Thursday, 10 November 2011

Challenge 5

123. How do you feel about Wednesday? (University of Chicago)

Wednesdays are always depressing. Hmmmm... Actually everyday is.

W: week
E: end
D: drawing
N: near,
E: everyday
S: shuffling,
D: drooling,
A: and...
Y: yo!

That was a fail in the sense that I was trying to make a sentence with each word starting with the letters in "Wednesday," but an absolute masterpiece on expressing how I feel about Wednesdays. Yes, I think Wednesdays are insane. I hate it.
Mondays and Tuesdays I am still not awake, but on Wednesdays I realize that I'm right in the middle of the week; like finding myself lost, floating in the middle of a sea.
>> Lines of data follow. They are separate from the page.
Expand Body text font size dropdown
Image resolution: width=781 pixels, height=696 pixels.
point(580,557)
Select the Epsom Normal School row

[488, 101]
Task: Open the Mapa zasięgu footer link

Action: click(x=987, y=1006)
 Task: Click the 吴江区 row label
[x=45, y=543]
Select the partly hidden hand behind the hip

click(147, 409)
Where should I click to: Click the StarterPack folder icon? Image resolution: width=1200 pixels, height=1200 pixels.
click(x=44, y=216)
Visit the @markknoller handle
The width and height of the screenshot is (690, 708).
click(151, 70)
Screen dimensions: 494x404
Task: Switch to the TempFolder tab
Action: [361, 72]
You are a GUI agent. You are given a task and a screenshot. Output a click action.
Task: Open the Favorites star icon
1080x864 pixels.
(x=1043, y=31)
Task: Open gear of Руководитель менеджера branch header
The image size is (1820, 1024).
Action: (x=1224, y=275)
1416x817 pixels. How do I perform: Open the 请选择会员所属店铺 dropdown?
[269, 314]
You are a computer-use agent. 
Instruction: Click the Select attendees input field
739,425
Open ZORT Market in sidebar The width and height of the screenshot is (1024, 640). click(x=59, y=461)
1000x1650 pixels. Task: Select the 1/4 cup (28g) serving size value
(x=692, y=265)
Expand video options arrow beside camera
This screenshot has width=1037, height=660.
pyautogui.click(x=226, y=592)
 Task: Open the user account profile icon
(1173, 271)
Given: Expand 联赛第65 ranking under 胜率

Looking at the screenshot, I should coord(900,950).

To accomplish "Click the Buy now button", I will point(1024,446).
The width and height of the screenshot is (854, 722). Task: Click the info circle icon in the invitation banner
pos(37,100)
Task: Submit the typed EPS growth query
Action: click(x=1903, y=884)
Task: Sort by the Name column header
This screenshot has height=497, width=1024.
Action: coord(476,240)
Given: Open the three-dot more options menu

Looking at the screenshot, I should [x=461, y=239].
It is scary and hopelessifying. There is nothing that can save me. I'm observing for any boats and keep spinning around to not miss if any, but that makes me exhausted and dizzy, and even more hopeless because I don't see anything. I'm so tired, my arms are starting to hurt from all that flapping because I don't know how to swim and I don't want to drown and die yet. I'm only a teenager. I have so many more years to go and so many more things to do! I can't die yet. I try to concentrate and again look for any sign of life. Nope. Not even a flying creature that could maybe pick me up on its claws and drop me home.
My lips are dry and cracked from the hot sun shooting the strong white beam right at my face. I splash into the water to wet myself. It's only when I come out that I realize I have done the wrong thing. The sun evaporates all the water in a blink and is blazing at me even stronger now. My shoulders feel itchy and, soon enough, burning. I feel the sun ray melt into my skin and leave red spots that hurt like they were sliced out with sushi knife (I don't know what the hell that means either).
I go into the water again. I come out to get more sun-burnt. I keep repeating until I don't have any more energy left. My arms are cramped up. I can't move them; I can't even feel them. I see them jerking by my side with the waves of water, but I can't control them. I'm about to die. Back home, I would be ... I don't even know what the hell I would be doing anyways. Some math, forced, probably. I feel the depressing and disappointing reality that seep into my bones. I would rather die. I die.
That is how I feel about Wednesdays. If you still don't get it, it sucks like school.